A panel of the court ruled 2-1 today that the Alien Tort Statute gives U.S. courts jurisdiction over alleged violations of international law by individuals only, not by corporations.
The decision dismisses claims by a group of Nigerians that Shell aided in the torture and murder of dissidents in Nigeria in the 1990s, including the playwright Ken Saro-Wiwa.
“The principle of individual liability for violations of international law has been limited to natural persons -- not ‘juridical’ persons such as corporations -- because the moral responsibility for a crime so heinous and unbounded as to rise to the level of an ‘international crime’ has rested solely with the individual men and women who have perpetrated it,” Judge Jose Cabranes wrote on behalf of the two-judge majority.
Cabranes said that the Alien Tort Statute, enacted in 1789, allows U.S. courts to hear death and injury claims by non-U.S. citizens connected to violations of international law, including war crimes and crimes against humanity.
“This is going to alter the landscape of existing and contemplated cases,” said Jonathan C. Drimmer, a partner at Steptoe and Johnson LLP, who lectures on the subject at Georgetown University Law Center in Washington. “Assuming this ruling stands, and even while it remains in effect, there are going to be motions to dismiss Alien Tort Statute claims cases by corporations.”
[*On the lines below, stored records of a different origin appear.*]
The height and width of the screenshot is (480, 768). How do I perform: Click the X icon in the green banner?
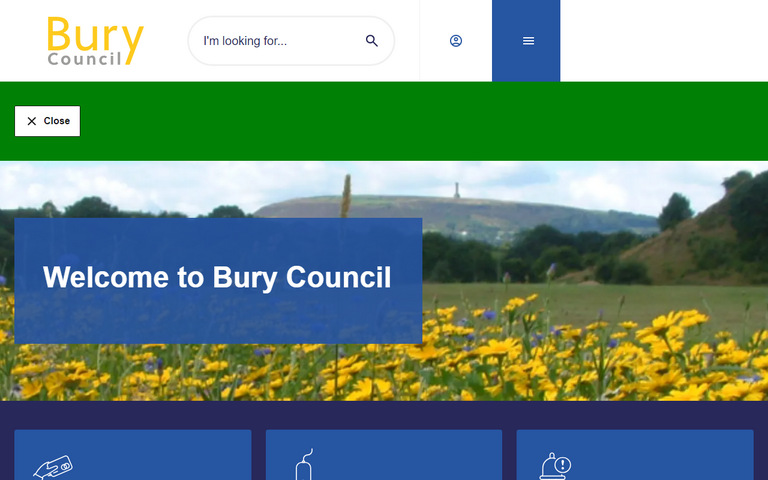pos(32,121)
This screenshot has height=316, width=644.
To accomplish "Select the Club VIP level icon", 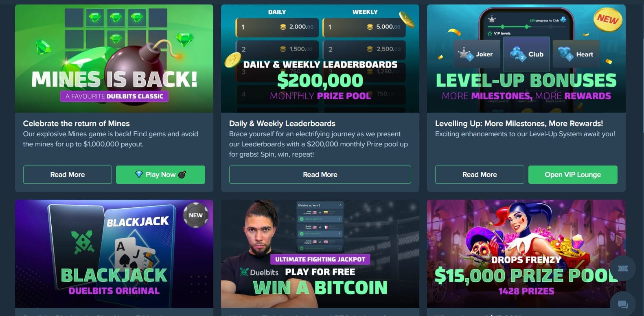I will (527, 54).
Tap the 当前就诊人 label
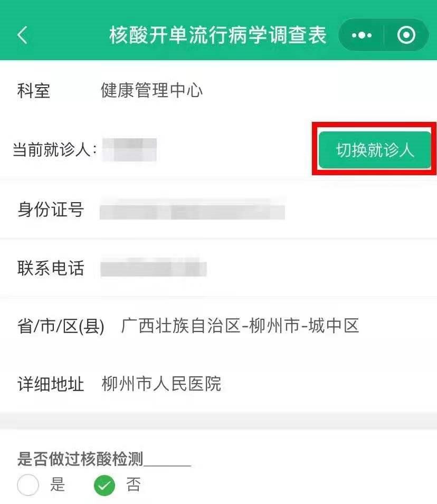The image size is (437, 504). point(55,150)
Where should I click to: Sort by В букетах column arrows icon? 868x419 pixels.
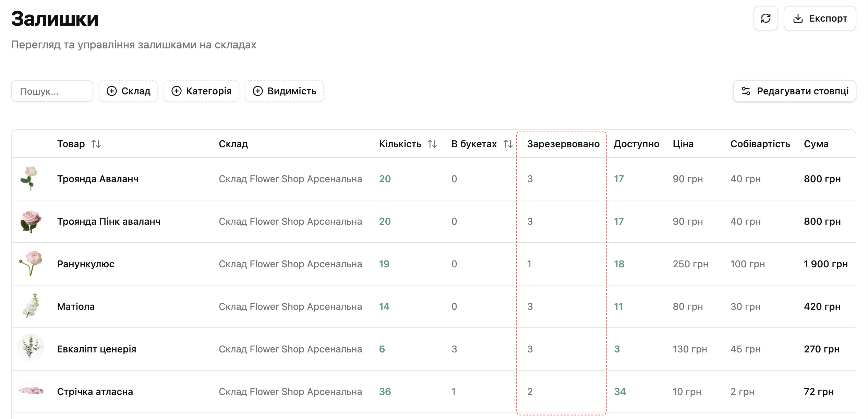(508, 144)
Drimmer said the case may be reconsidered by the entire appeals court, which reviews decisions from federal courts in New York, Vermont and Connecticut.
Circuit Judge Pierre N. Leval wrote a separate opinion in which he agreed that the case should be dismissed but disagreed that the Alien Tort Statute applies only to individuals.
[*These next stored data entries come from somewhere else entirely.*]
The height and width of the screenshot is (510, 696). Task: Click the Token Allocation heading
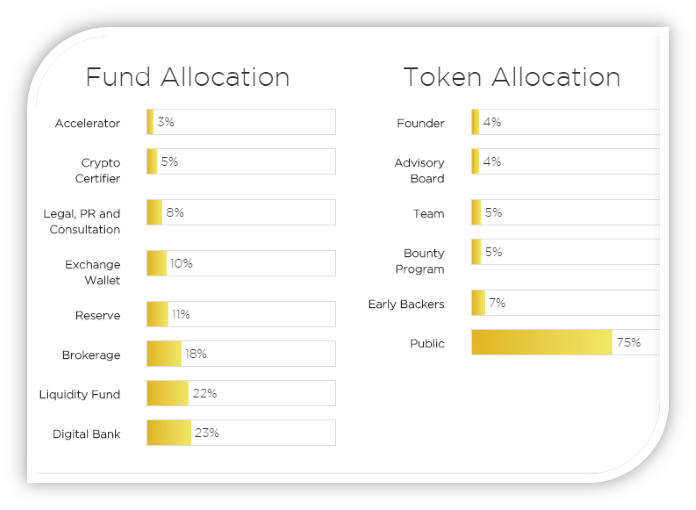click(x=512, y=77)
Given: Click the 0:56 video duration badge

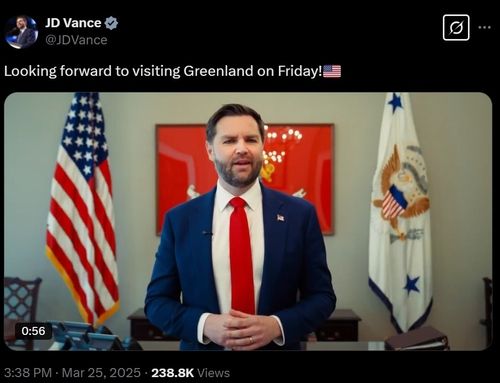Looking at the screenshot, I should coord(33,331).
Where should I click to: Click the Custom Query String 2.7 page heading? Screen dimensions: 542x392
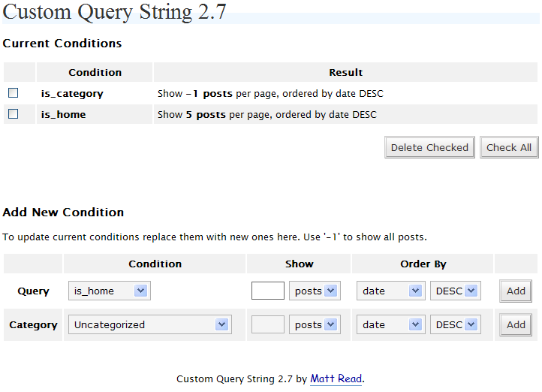pos(115,13)
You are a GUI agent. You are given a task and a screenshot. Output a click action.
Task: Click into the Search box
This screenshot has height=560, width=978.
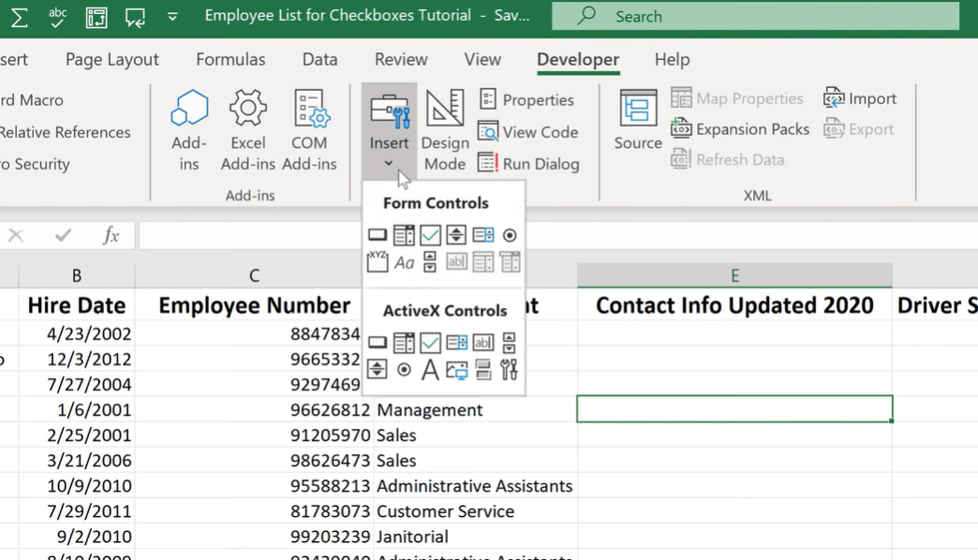click(755, 16)
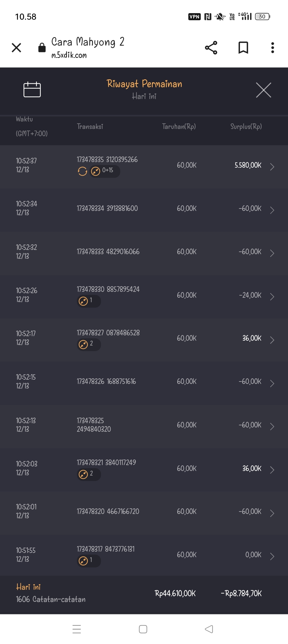Tap the browser share icon

tap(211, 48)
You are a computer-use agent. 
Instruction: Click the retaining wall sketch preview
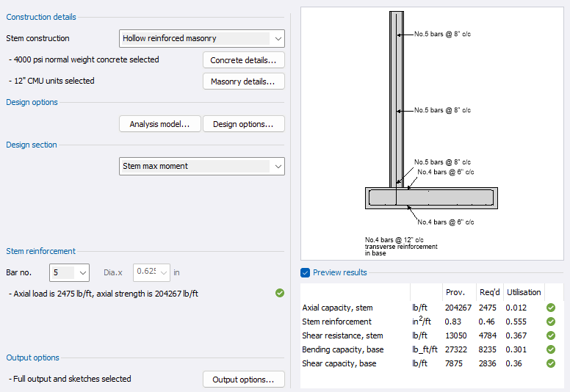tap(432, 132)
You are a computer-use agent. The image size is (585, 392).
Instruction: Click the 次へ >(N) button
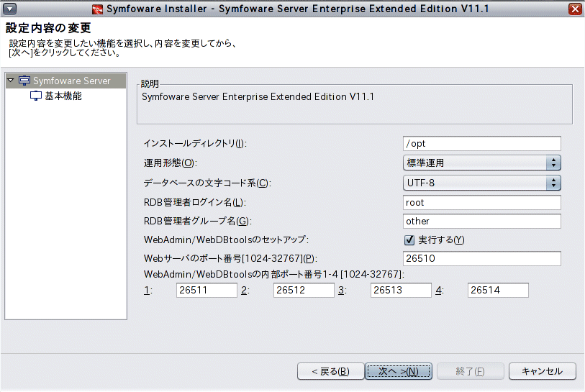pyautogui.click(x=399, y=371)
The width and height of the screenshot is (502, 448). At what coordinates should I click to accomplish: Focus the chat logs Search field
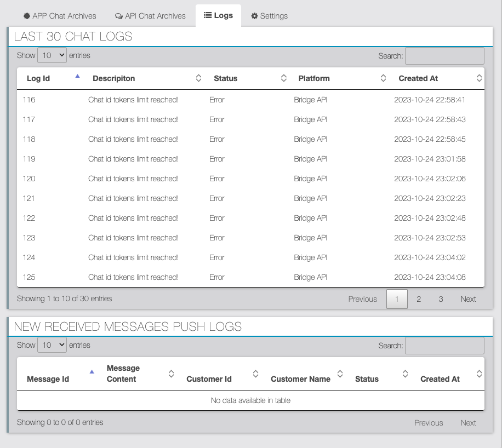[444, 56]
“The majority opinion deals a substantial blow to international law and its undertaking to protect fundamental human rights,” he wrote. “According to the rule my colleagues have created, one who earns profits by commercial exploitation of abuse of fundamental human rights can successfully shield those profits from victims’ claims for compensation simply by taking the precaution of conducting the heinous operation in the corporate form.”
He agreed that the case should be dismissed, saying the plaintiffs didn’t properly claim Shell intended to cause the Nigerian government to violate human rights.
The case, filed in 2002, claimed that Royal Dutch Petroleum Co. and Shell Transport and Trading Co. aided the Nigerian government, through a Shell subsidiary in that country, in committing human rights abuses beginning in 1993.
The suit was filed by people in Nigeria’s Ogoni region. No individual was sued.
The suit claimed that Shell helped the Nigerian government in putting down Ogoni protests against oil production in the region through the use of extrajudicial killings, torture, arbitrary arrests, forced exile and destruction of property.
Paul L. Hoffman, a lawyer for the Nigerian plaintiffs, didn’t immediately reply to a voice-mail message seeking comment on the ruling.
“We agree with the decision of the court,” Shell spokesman Bill Tanner said.
The case is Kiobel v. Royal Dutch Petroleum Co., 0096-4800, 2nd U.S. Circuit Court of Appeals (Manhattan.)